Data for processing

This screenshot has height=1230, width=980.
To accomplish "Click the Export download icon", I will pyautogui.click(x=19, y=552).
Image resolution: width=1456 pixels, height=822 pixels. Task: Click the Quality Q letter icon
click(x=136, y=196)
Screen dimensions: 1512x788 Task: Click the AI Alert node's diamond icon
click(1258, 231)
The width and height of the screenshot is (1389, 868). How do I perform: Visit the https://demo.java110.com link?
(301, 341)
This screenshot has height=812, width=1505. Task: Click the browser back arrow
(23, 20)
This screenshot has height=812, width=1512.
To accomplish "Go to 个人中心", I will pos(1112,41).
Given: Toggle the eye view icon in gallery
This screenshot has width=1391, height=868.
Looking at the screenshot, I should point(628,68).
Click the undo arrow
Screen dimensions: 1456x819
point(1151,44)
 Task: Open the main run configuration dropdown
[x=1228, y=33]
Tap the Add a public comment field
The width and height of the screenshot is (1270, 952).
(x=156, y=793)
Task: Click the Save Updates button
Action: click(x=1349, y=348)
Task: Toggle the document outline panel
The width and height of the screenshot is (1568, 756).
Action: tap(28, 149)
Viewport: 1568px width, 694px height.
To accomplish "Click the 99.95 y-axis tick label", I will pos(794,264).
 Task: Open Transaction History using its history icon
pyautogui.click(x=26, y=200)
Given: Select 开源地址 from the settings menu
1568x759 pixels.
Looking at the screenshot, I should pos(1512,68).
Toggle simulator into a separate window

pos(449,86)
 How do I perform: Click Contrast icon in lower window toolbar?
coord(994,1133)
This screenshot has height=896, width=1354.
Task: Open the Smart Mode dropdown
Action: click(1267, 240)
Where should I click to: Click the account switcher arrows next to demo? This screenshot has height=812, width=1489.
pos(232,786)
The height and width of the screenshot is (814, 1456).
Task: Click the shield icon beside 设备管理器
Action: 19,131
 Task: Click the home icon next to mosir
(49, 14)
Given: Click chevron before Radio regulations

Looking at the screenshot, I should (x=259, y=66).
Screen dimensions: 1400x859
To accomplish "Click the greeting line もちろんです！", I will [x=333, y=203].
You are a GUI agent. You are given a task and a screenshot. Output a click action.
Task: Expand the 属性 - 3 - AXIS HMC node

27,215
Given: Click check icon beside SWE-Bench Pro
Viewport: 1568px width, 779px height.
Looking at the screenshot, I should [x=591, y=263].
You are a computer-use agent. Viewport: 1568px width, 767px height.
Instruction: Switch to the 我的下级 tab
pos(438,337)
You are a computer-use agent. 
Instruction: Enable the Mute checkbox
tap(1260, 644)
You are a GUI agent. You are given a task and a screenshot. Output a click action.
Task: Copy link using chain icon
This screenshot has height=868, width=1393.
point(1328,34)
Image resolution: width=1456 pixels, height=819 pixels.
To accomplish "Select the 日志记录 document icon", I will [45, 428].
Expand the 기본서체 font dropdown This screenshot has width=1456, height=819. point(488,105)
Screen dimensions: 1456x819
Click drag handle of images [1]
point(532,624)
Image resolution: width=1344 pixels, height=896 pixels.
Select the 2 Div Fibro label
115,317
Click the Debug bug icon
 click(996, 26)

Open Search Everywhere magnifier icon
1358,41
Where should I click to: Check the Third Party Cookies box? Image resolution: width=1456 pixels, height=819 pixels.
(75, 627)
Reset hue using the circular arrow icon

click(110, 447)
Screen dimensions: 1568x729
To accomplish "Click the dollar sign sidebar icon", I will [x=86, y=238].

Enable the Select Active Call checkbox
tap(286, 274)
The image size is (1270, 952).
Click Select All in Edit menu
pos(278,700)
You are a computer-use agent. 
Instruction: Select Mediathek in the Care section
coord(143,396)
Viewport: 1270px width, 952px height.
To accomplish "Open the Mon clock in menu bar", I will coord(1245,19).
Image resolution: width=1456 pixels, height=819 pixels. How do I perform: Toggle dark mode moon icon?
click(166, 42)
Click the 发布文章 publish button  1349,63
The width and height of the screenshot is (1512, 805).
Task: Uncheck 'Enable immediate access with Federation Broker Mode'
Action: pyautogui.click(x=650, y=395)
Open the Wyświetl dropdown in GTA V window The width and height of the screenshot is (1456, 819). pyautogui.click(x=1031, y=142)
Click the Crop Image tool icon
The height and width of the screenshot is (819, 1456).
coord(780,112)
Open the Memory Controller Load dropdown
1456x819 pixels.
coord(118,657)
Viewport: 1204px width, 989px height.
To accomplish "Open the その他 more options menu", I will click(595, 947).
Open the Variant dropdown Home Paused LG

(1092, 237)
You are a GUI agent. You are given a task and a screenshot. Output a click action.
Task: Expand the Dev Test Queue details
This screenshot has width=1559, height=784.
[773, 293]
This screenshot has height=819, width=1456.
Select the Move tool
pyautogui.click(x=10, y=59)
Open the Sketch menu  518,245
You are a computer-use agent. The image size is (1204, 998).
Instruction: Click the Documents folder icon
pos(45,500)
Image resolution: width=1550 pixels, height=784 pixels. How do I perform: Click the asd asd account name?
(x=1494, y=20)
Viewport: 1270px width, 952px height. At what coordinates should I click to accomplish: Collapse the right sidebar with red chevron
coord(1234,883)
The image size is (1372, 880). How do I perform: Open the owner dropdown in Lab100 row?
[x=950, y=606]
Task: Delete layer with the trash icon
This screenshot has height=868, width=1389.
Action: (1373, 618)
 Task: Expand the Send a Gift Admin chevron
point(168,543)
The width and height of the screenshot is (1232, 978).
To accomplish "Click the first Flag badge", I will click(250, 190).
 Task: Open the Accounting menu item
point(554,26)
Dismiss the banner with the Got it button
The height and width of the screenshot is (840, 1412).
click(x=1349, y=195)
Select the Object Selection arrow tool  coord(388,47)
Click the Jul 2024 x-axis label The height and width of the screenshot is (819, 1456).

Problem to work on
An exact copy of every record above is what's needed here.

Solution to the exercise
This screenshot has height=1230, width=980.
To accomplish "Click the Export download icon", I will pyautogui.click(x=19, y=552).
Image resolution: width=1456 pixels, height=822 pixels. Task: Click the Quality Q letter icon
click(x=136, y=196)
Screen dimensions: 1512x788 Task: Click the AI Alert node's diamond icon
click(1258, 231)
The width and height of the screenshot is (1389, 868). How do I perform: Visit the https://demo.java110.com link?
(301, 341)
This screenshot has height=812, width=1505. Task: Click the browser back arrow
(23, 20)
This screenshot has height=812, width=1512.
To accomplish "Go to 个人中心", I will pos(1112,41).
Given: Toggle the eye view icon in gallery
This screenshot has width=1391, height=868.
Looking at the screenshot, I should point(628,68).
Click the undo arrow
Screen dimensions: 1456x819
point(1151,44)
 Task: Open the main run configuration dropdown
[x=1228, y=33]
Tap the Add a public comment field
The width and height of the screenshot is (1270, 952).
(x=156, y=793)
Task: Click the Save Updates button
Action: click(x=1349, y=348)
Task: Toggle the document outline panel
The width and height of the screenshot is (1568, 756).
Action: tap(28, 149)
Viewport: 1568px width, 694px height.
To accomplish "Click the 99.95 y-axis tick label", I will pos(794,264).
 Task: Open Transaction History using its history icon
pyautogui.click(x=26, y=200)
Given: Select 开源地址 from the settings menu
1568x759 pixels.
Looking at the screenshot, I should pos(1512,68).
Toggle simulator into a separate window

pos(449,86)
 How do I perform: Click Contrast icon in lower window toolbar?
coord(994,1133)
This screenshot has height=896, width=1354.
Task: Open the Smart Mode dropdown
Action: click(1267, 240)
Where should I click to: Click the account switcher arrows next to demo? This screenshot has height=812, width=1489.
pos(232,786)
The height and width of the screenshot is (814, 1456).
Task: Click the shield icon beside 设备管理器
Action: 19,131
 Task: Click the home icon next to mosir
(49, 14)
Given: Click chevron before Radio regulations

Looking at the screenshot, I should (x=259, y=66).
Screen dimensions: 1400x859
To accomplish "Click the greeting line もちろんです！", I will [x=333, y=203].
You are a GUI agent. You are given a task and a screenshot. Output a click action.
Task: Expand the 属性 - 3 - AXIS HMC node

27,215
Given: Click check icon beside SWE-Bench Pro
Viewport: 1568px width, 779px height.
Looking at the screenshot, I should [x=591, y=263].
You are a computer-use agent. Viewport: 1568px width, 767px height.
Instruction: Switch to the 我的下级 tab
pos(438,337)
You are a computer-use agent. 
Instruction: Enable the Mute checkbox
tap(1260, 644)
You are a GUI agent. You are given a task and a screenshot. Output a click action.
Task: Copy link using chain icon
This screenshot has height=868, width=1393.
point(1328,34)
Image resolution: width=1456 pixels, height=819 pixels.
To accomplish "Select the 日志记录 document icon", I will [45, 428].
Expand the 기본서체 font dropdown This screenshot has width=1456, height=819. point(488,105)
Screen dimensions: 1456x819
Click drag handle of images [1]
point(532,624)
Image resolution: width=1344 pixels, height=896 pixels.
Select the 2 Div Fibro label
115,317
Click the Debug bug icon
 click(996, 26)

Open Search Everywhere magnifier icon
1358,41
Where should I click to: Check the Third Party Cookies box? Image resolution: width=1456 pixels, height=819 pixels.
(75, 627)
Reset hue using the circular arrow icon

click(110, 447)
Screen dimensions: 1568x729
To accomplish "Click the dollar sign sidebar icon", I will [x=86, y=238].

Enable the Select Active Call checkbox
tap(286, 274)
The image size is (1270, 952).
Click Select All in Edit menu
pos(278,700)
You are a computer-use agent. 
Instruction: Select Mediathek in the Care section
coord(143,396)
Viewport: 1270px width, 952px height.
To accomplish "Open the Mon clock in menu bar", I will coord(1245,19).
Image resolution: width=1456 pixels, height=819 pixels. How do I perform: Toggle dark mode moon icon?
click(166, 42)
Click the 发布文章 publish button  1349,63
The width and height of the screenshot is (1512, 805).
Task: Uncheck 'Enable immediate access with Federation Broker Mode'
Action: pyautogui.click(x=650, y=395)
Open the Wyświetl dropdown in GTA V window The width and height of the screenshot is (1456, 819). pyautogui.click(x=1031, y=142)
Click the Crop Image tool icon
The height and width of the screenshot is (819, 1456).
coord(780,112)
Open the Memory Controller Load dropdown
1456x819 pixels.
coord(118,657)
Viewport: 1204px width, 989px height.
To accomplish "Open the その他 more options menu", I will click(595, 947).
Open the Variant dropdown Home Paused LG

(1092, 237)
You are a GUI agent. You are given a task and a screenshot. Output a click action.
Task: Expand the Dev Test Queue details
This screenshot has width=1559, height=784.
[773, 293]
This screenshot has height=819, width=1456.
Select the Move tool
pyautogui.click(x=10, y=59)
Open the Sketch menu  518,245
You are a computer-use agent. The image size is (1204, 998).
Instruction: Click the Documents folder icon
pos(45,500)
Image resolution: width=1550 pixels, height=784 pixels. How do I perform: Click the asd asd account name?
(x=1494, y=20)
Viewport: 1270px width, 952px height. At what coordinates should I click to accomplish: Collapse the right sidebar with red chevron
coord(1234,883)
The image size is (1372, 880). How do I perform: Open the owner dropdown in Lab100 row?
[x=950, y=606]
Task: Delete layer with the trash icon
This screenshot has height=868, width=1389.
Action: (1373, 618)
 Task: Expand the Send a Gift Admin chevron
point(168,543)
The width and height of the screenshot is (1232, 978).
To accomplish "Click the first Flag badge", I will click(250, 190).
 Task: Open the Accounting menu item
point(554,26)
Dismiss the banner with the Got it button
The height and width of the screenshot is (840, 1412).
click(x=1349, y=195)
Select the Object Selection arrow tool  coord(388,47)
Click the Jul 2024 x-axis label The height and width of the screenshot is (819, 1456).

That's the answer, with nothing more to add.